A conversation with the machine
What happens when artificial intelligence is asked to imagine its own impact on human creativity? ‘Human Hands, Not Machine Lines’ began as a simple provocation. We asked A.I. to write a series of advertising lines predicting how it might disrupt, dilute – or even replace – human creative work. The responses were unexpectedly candid. At times unsettling. At times poetic. Often uncomfortably self-aware.

  • Book design
    Concept development
    Creative collaboration
    Creative direction
    Editorial design
    Experimental publishing
    Illustration
    Narrative & copywriting

Turning prediction into critique
Working with Neasden Control Centre, those machine-generated words were transformed into an illustrated graphic novel – a book written by A.I., but designed, edited and shaped by people. In doing so, the technology became both subject and material: the critic and the medium at once.
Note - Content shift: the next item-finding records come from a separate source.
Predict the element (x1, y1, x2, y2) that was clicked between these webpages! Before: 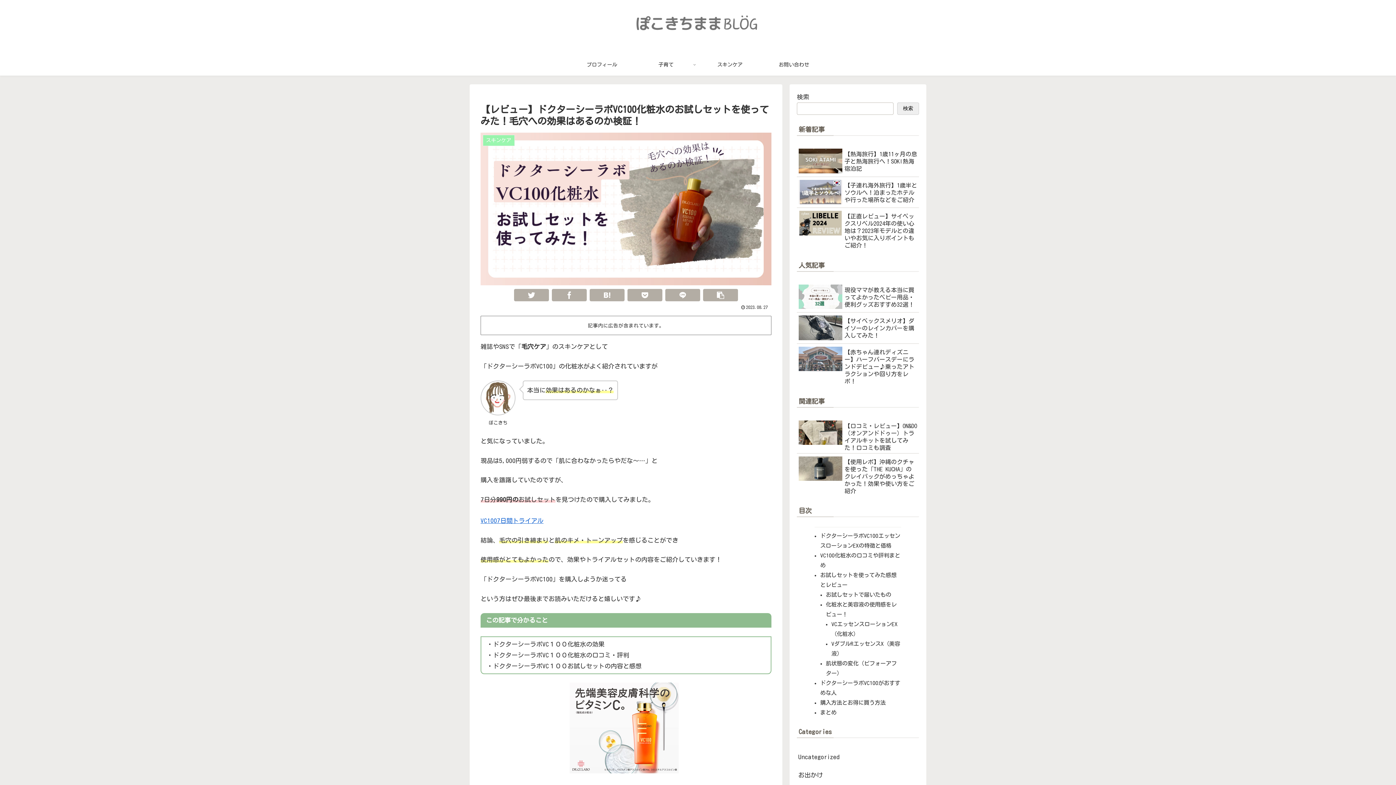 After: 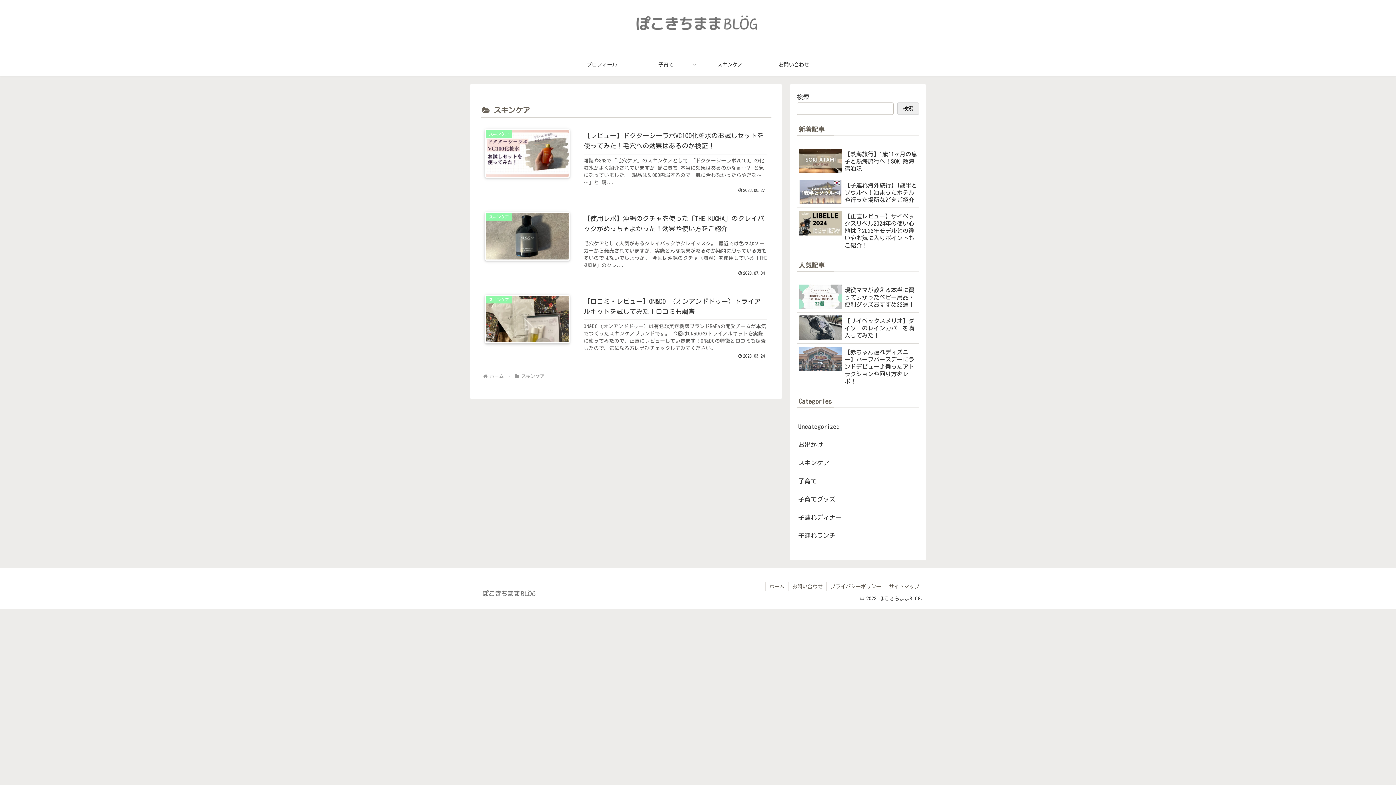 Action: bbox: (698, 53, 762, 75) label: スキンケアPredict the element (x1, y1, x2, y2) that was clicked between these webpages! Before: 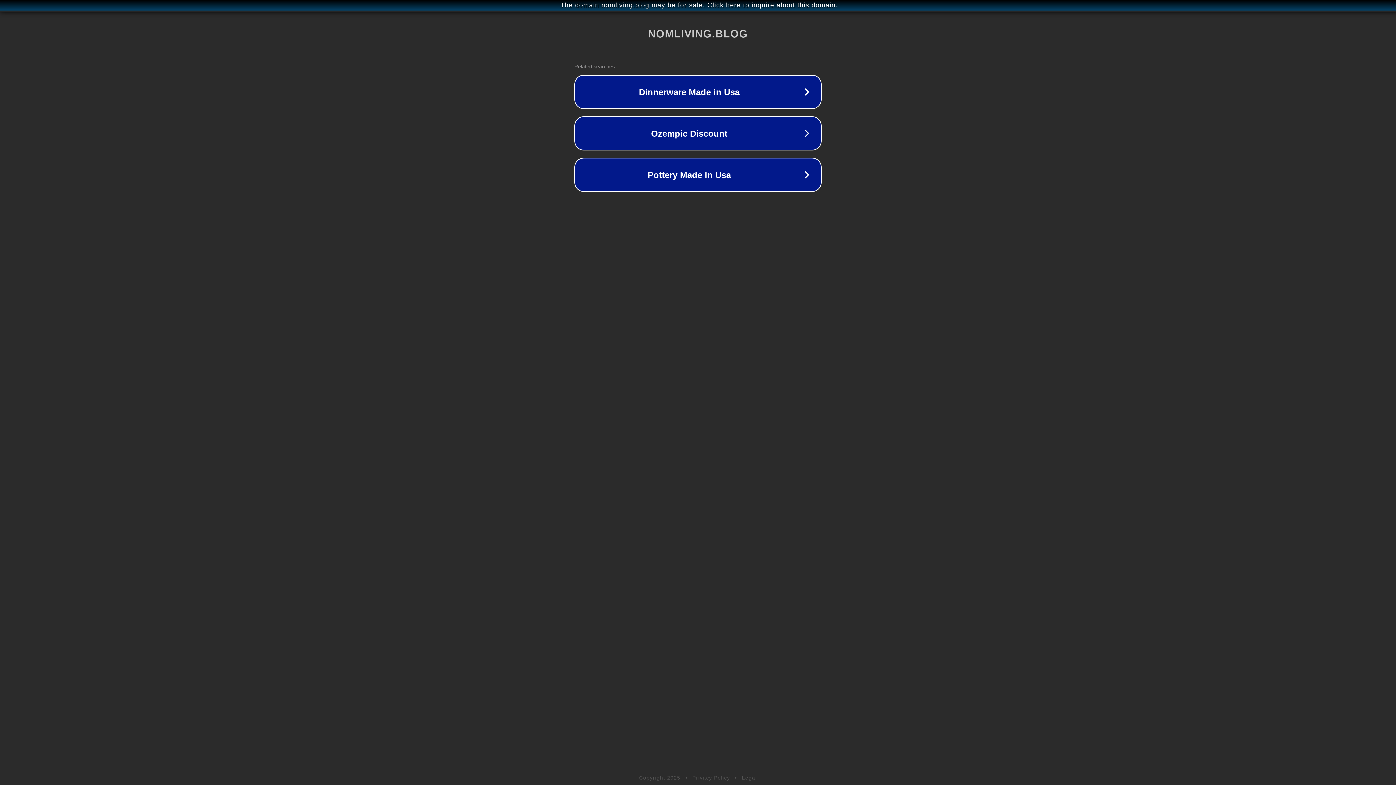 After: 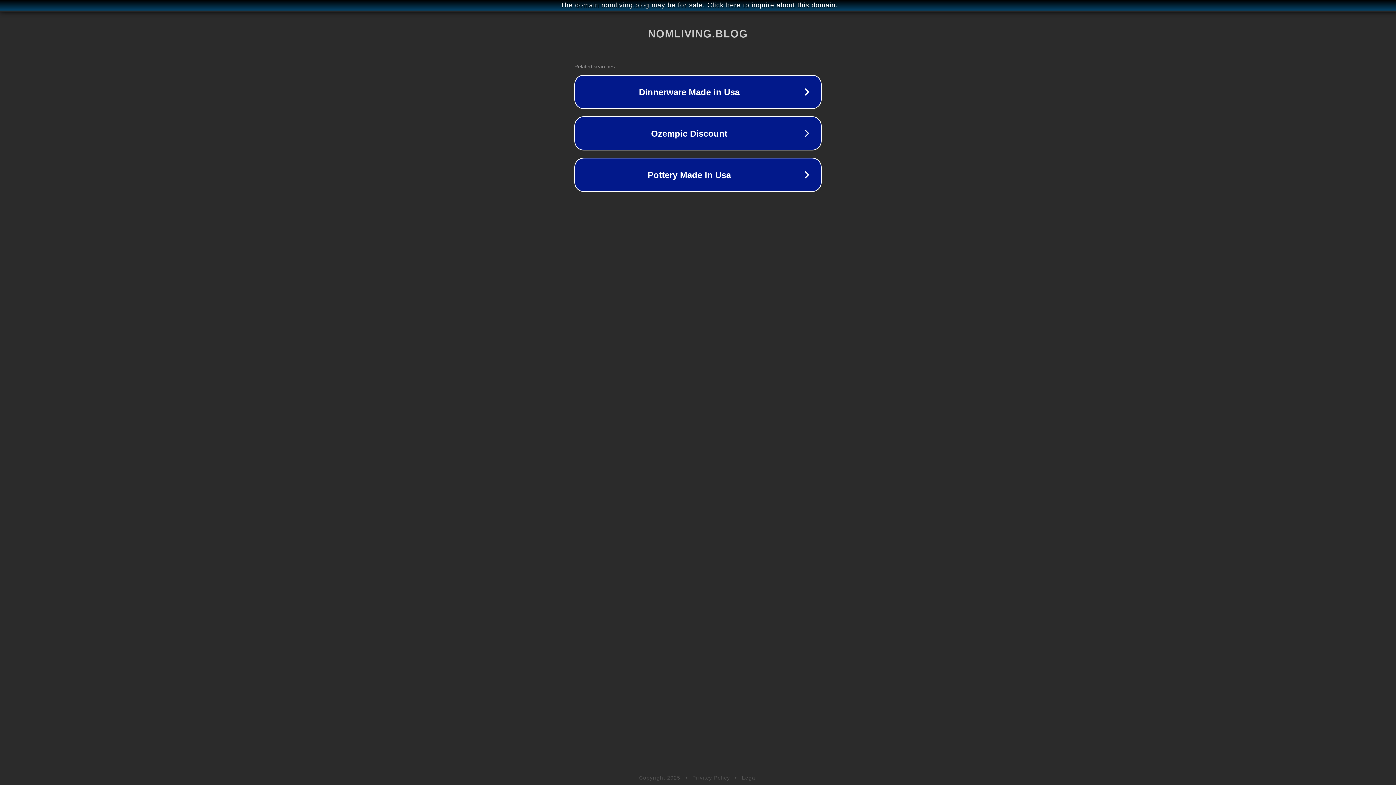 Action: bbox: (742, 775, 757, 781) label: LegalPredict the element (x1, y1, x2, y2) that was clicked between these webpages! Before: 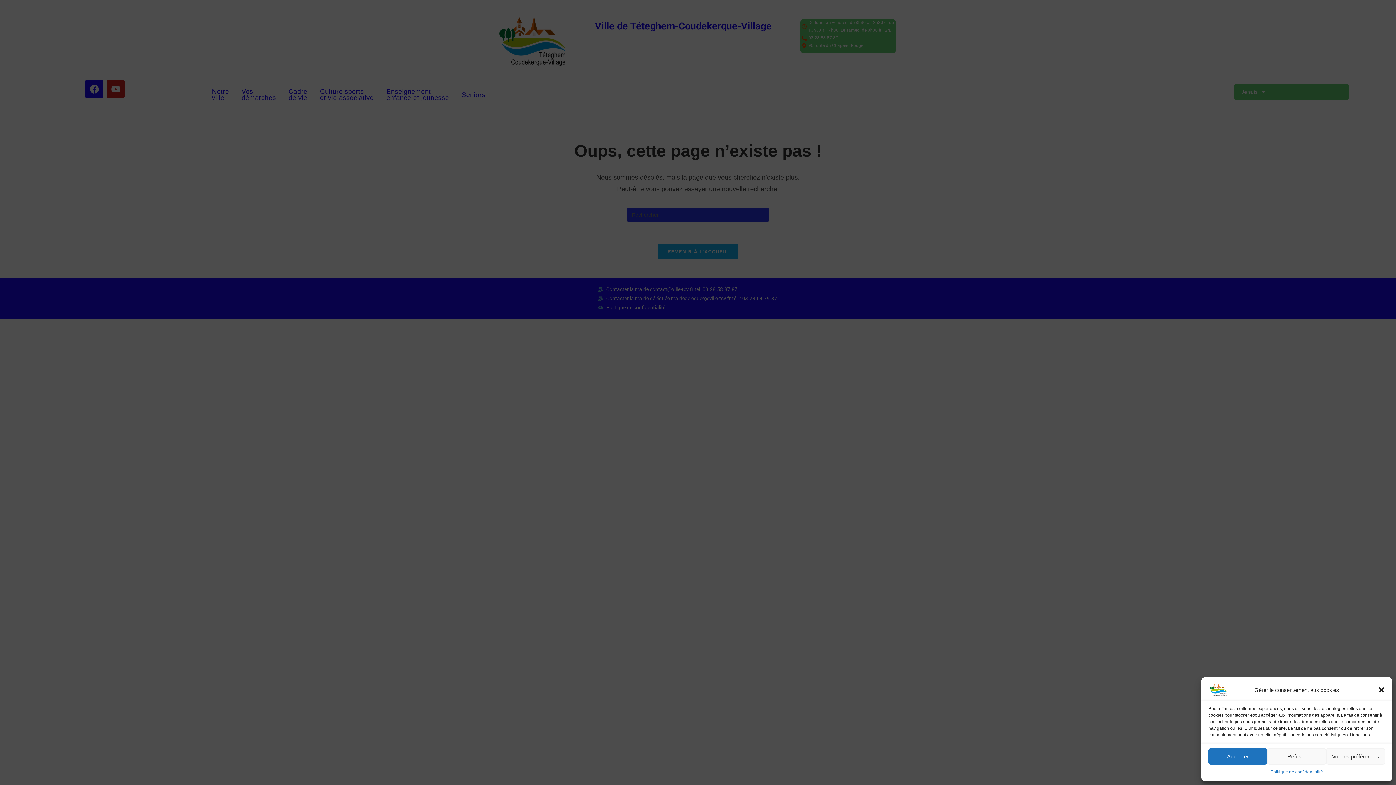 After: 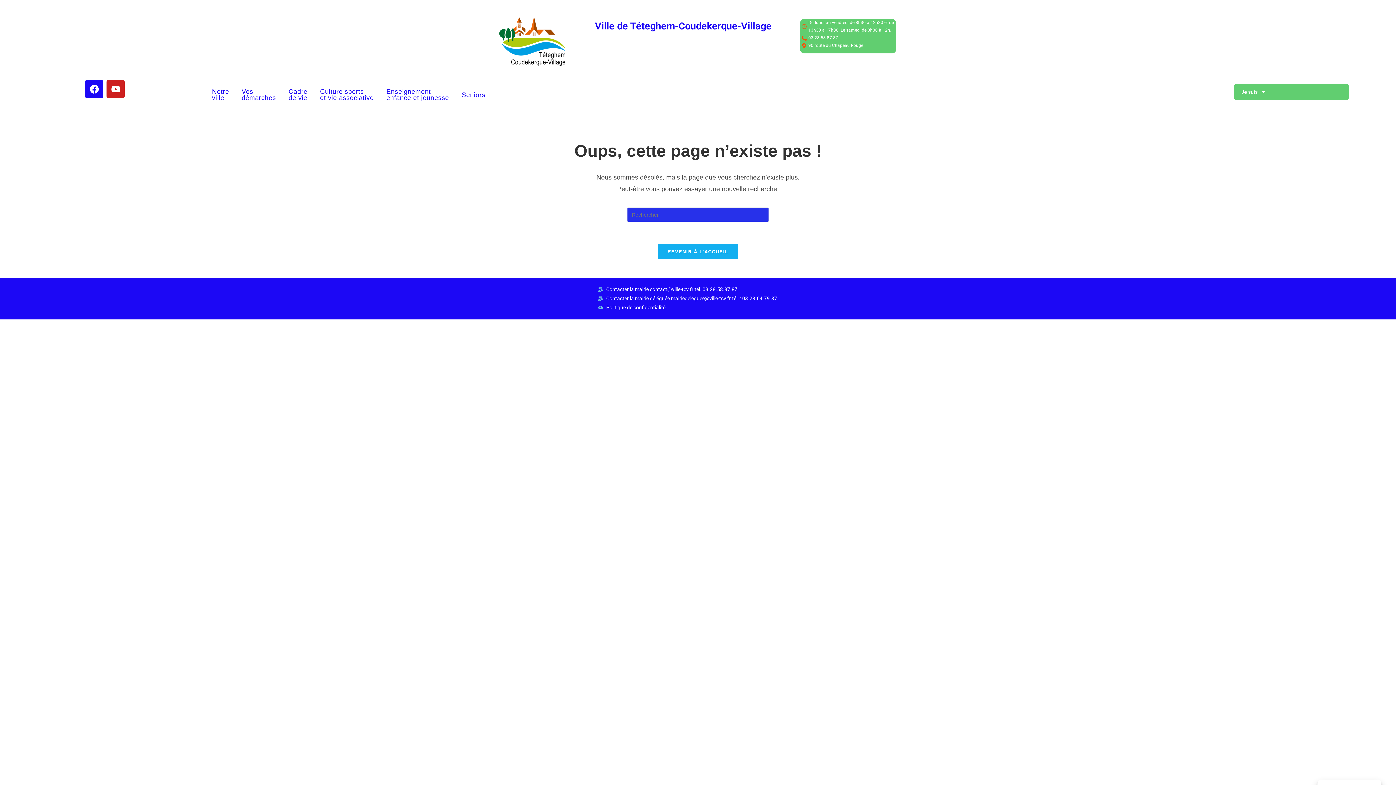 Action: bbox: (1378, 686, 1385, 693) label: Fermer la boîte de dialogue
Design played a deliberate role in this tension. Human decisions — layout, pacing, illustration and tone — were used to frame and challenge the machine’s voice, exposing the gaps between prediction and intention, automation and authorship.

An object, not an answer
The book does not attempt to resolve the question it raises. Instead, it sits with the uncertainty – inviting readers to reflect on where creativity comes from, what it means to make, and what is lost when human judgement is removed from the process. Human Hands, Not Machine Lines is less a statement than a prompt: a physical artefact that asks what still matters in a world increasingly shaped by machines.